📚世界の教育はどこへ向かうか 能力・探究・ウェルビーイング
20250522
序章 変わる世界の教育
世界的に教師不足。日本は文化や言語の面でそこまで教師の流出はなかったが、今後はそうもいかなそう。
教師と教育者。教師ではないが教育に携わる教育者という役割が増え、公教育との関わりも増えている。
第一章 教育は何を目指すべきか
経済成長重視の世界観から人々の生き方や暮らし方に関わるような人間重視の世界観に移ってきている。
子どもの「個人の尊厳」を大切に。そのためには、大人の決めつけを排し、対話を通じて考えを聞いていくこと。
第二章 「主体性」を捉え直す
主体性の話にランドセルを一例として出してる。
choiyaki.iconいや、こういうのは教員側や学校側にこそ主体性がないからやろうと感じずにいられない。
choiyaki.icon「「主体性」を重視してきたはずの日本」と述べて前提とされてるけど、その前提が違うとしたらここの話ごそっと的外れになる。で、実際的外れやと思う。
choiyaki.icon申し訳ないけどこの章はツッコミどころしかない印象。
第三章 子供たちに求められる「能力」
ビジネスの世界で考えられたコンピテンシーという概念が、キー・コンピテンシーとなって教育の世界にも。
汎用的・普遍的な能力の育成のための尺度。
コンテンツ重視(何を教えるか)からコンピテンシー重視(どのような能力を育成するか)への移行。
PISAが問う力は、コンピテンシーに立脚したもの。
コンピテンシーは、知識や態度、スキルを組み合わせて用いる力。
非認知能力は、認知能力ではないもの全てであり、何を指すのかが人によって違う。また、コンピテンシー同様、場面や文脈に依存する。

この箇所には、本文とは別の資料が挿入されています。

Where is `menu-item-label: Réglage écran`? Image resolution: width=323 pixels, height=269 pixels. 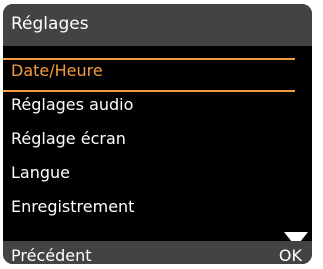
menu-item-label: Réglage écran is located at coordinates (68, 138).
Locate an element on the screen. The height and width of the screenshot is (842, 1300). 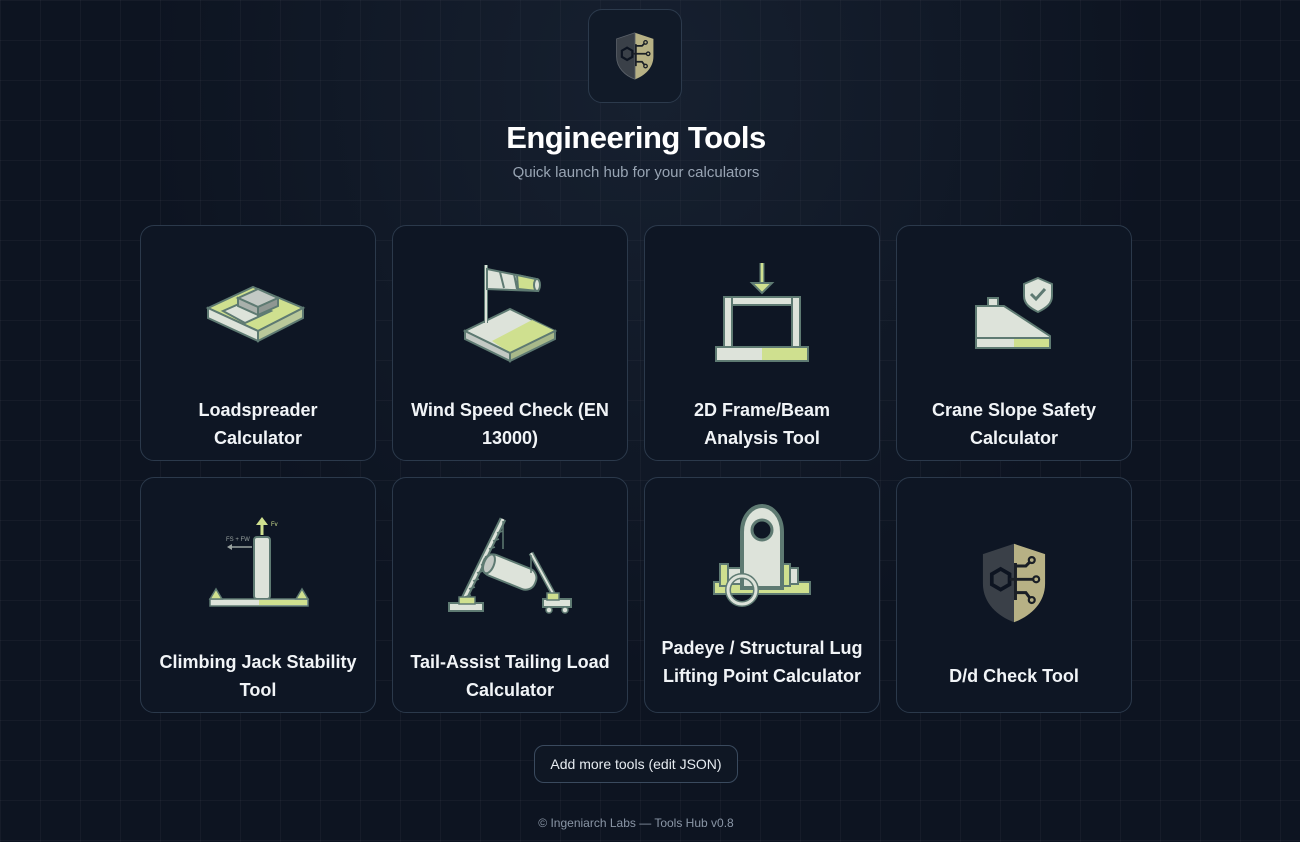
tool-card-crane-slope: Crane Slope Safety Calculator is located at coordinates (1014, 343).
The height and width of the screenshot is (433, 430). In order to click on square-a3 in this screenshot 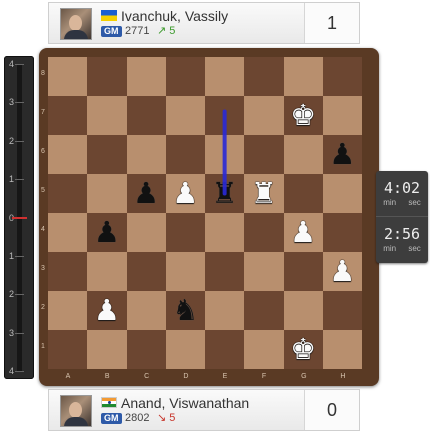, I will do `click(68, 272)`.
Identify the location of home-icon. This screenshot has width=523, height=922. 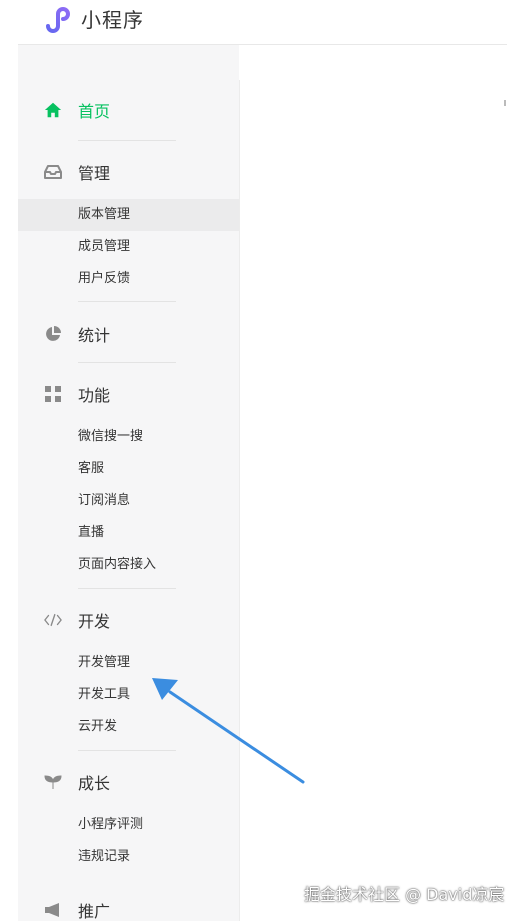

能力を発揮する加減や塩梅を見極めることが大事なことも。
第四章 「探究」の再検討
「活動あって学びなし」にはならないように。
何をするか?ではなく、何を学ばせるか?どんな力を伸ばすか?
諸外国に比べ、日本は「探究」への関心が高い。
「探究」という言葉が多義的になっており、「探究」という言葉を問題解決方学習やアクティブラーニングやプロジェクト型学習やらと都合よく解釈できるからと思われる。
各教科でも探究的に、総合でも探究的に。各教科と総合が相乗効果的に探求していけるような。
choiyaki.icon学校をあげて、全教員が探究を念頭において教科の学習指導にあたるのが理想。
シンガポールも「ゆとり教育」を同じような時期に導入。が、日本はPISAの順位をぐんと下げた一方で、シンガポールはあがっていった。
違いは、生徒だけでなく教師にも「ゆとり」を作ったこと。教員数を増やしたり、スクールカウンセラーや部活動支援員などの導入により。
choiyaki.iconほんまにこれは素晴らしい。教師1人あたりの生徒数が減ったら生徒にとってもプラス間違いないし、支援員が増えたらけっこう変わると思う。
教師が詳しく知らないことをテーマにしていても、それが教科とどんな結びつきがあるかを伝えるのが教師の大事な役割。
第五章 何をどこまで学ぶべきか
コンテンツ主義からコンピテンシー主義に移行してきた。が、これらは二項対立で見るべきでない。
choiyaki.icon目的とその手段と考えれば、そりゃそうやんという風に思うが。どっちも大事に決まってる。
教える側にとっても魅力的なカリキュラムを。
教員に過度に負担を強いるようなものは、たとえ優れててもよろしくない。
終章 これからの教育はどこへ向かうか
おわりに
p204.大多数の先生方は、本当に一生懸命に働いているし、そもそも、学校という仕組み自体が、子供たちのために作られたものだ。それにもかかわらず、不登校の子供たちが約20万人(当時)にも達するというのは大きな矛盾でしかない。
これからの学校のあり方をどうしていくのかは考えるべきと思うが、この考えに立って考えるのは危ういのでは?と感じてしまった。
大きな矛盾なのか?から考えたほうがよいような気が。
シンガポールの事例が興味深かったし、確かに効果があるやろなと思った。それは、カリキュラム面で生徒にゆとりをもたらし、教員数を増やしたらスクールカウンセラーを増やしたりと教師にもゆとりをもたらした、ということ。日本はゆとり教育は批判されたが、シンガポールではPISAの順位をあげた。その順位がすべてではないものの、個々への対応や探究学習など、抱えないといけないものが増えていく一方なので、教師にゆとりがもたらされるとかなり違ってくるよなーと。
主体性について書かれている章は実情をちゃんととらえれてないと感じたし、入試制度への言及が一切ないのは「どこへ向かうか」をとらえきれないとではと感じた。けど、探究の章は勉強になった。